Auch wenn die Literaturnobelpreise bei uns immer wieder zu verlegerischen Strohfeuern Anlaß geben und von « Kennern » gern mit zynischen Bemerkungen abgetan werden, bleibt doch die Hoffnung, daß eine solche Verleihung den Blick der Literaturleser auf die Vielfalt der Literaturen – auch auf die Vielfalt innerhalb der Literaturen – lenkt. Immer wieder haben die Literaturnobelpreise der letzten Jahre den heilsamen Effekt gehabt, auch den ausgesprochen eifrigen Literaturlesern vor Augen zu führen, daß die Welt größer ist als unsre Schulweisheit uns träumen läßt, daß hinter jedem « weltliterarischen » Horizont weitere Horizonte auf uns warten – und daß altmodische (und « zeitraubende ») Tätigkeiten wie Lesen, Verstehen und Übersetzen weiterhin gefragt sind.

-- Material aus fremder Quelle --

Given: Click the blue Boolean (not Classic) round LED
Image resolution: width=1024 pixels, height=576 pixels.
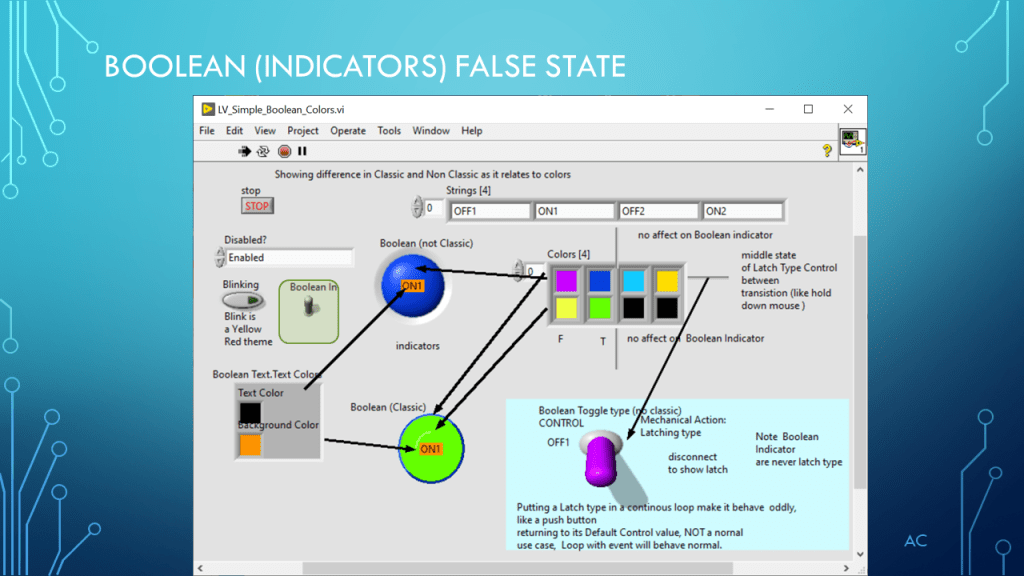Looking at the screenshot, I should [411, 285].
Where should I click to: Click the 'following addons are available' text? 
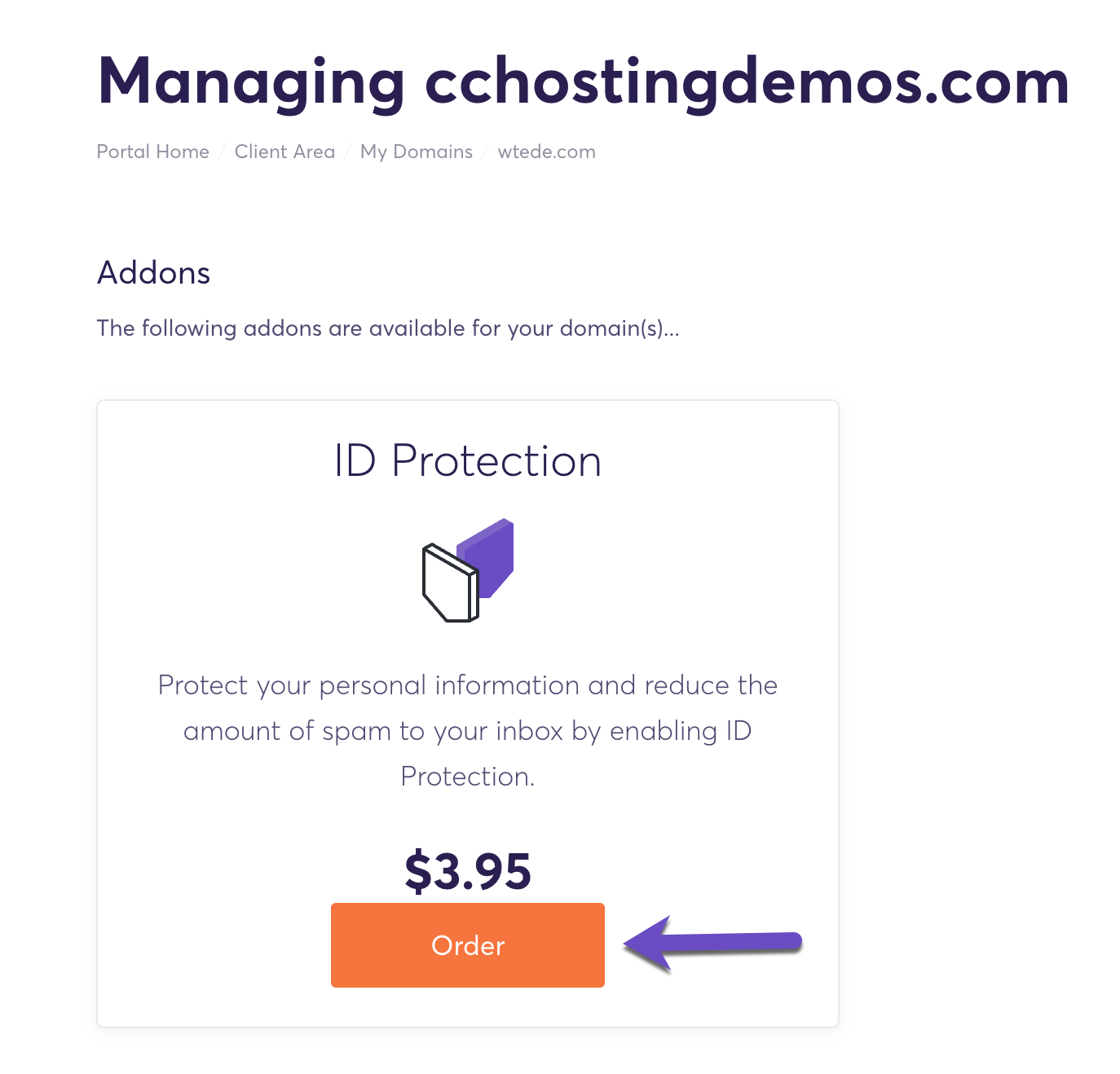(387, 328)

Wir haben den Nobelpreis zum Anlaß genommen, einen längeren Essay von Ôe Kenzaburô in dieses « Heft » aufzunehmen, der den Erzähler als unzeitgemäßen Intellektuellen zeigt, so wie es bereits seine Nobelpreisrede und in neuester Zeit sein Briefwechsel mit Günter Grass getan haben. Mit den Texten von Can Xue, Wang Shuo und Su Tong bringen wir Werke von drei jüngeren chinesischen Autoren (alle drei noch in ihren Dreißigern), die zusammen die erstaunliche Variationsbreite in Thematik und Schreibweise bezeugen, die heute in der VR China zu finden ist. Die Auswahl klassischer chinesischer Witze und die Haiku von Issa schließlich erinnern uns daran, daß die vormodernen Literaturen Ostasiens einen zu kleinen Raum in unserer Zeitschrift einnehmen (dies auch als Bitte an mögliche Beiträger gedacht!).
Wir freuen uns, endlich wieder einen koreanischen Beitrag bringen zu können: Sin Ch’ae-hos anarchistische Parabel aus dem Jahre 1928 zeigt mit ihrem wilden Ideensynkretismus, ihrer Wut und ihrem Witz, daß im Ostasien des 20. Jahrhunderts neben modernen – bürgerlich oder sozialistisch gezähmten – Erzähltraditionen viel ältere Ausdrucksformen (in diesem Fall an koreanische Volkstraditionen anknüpfend) weiterleben und sogar die Kraft haben, neueste Bedeutungen zu transportieren.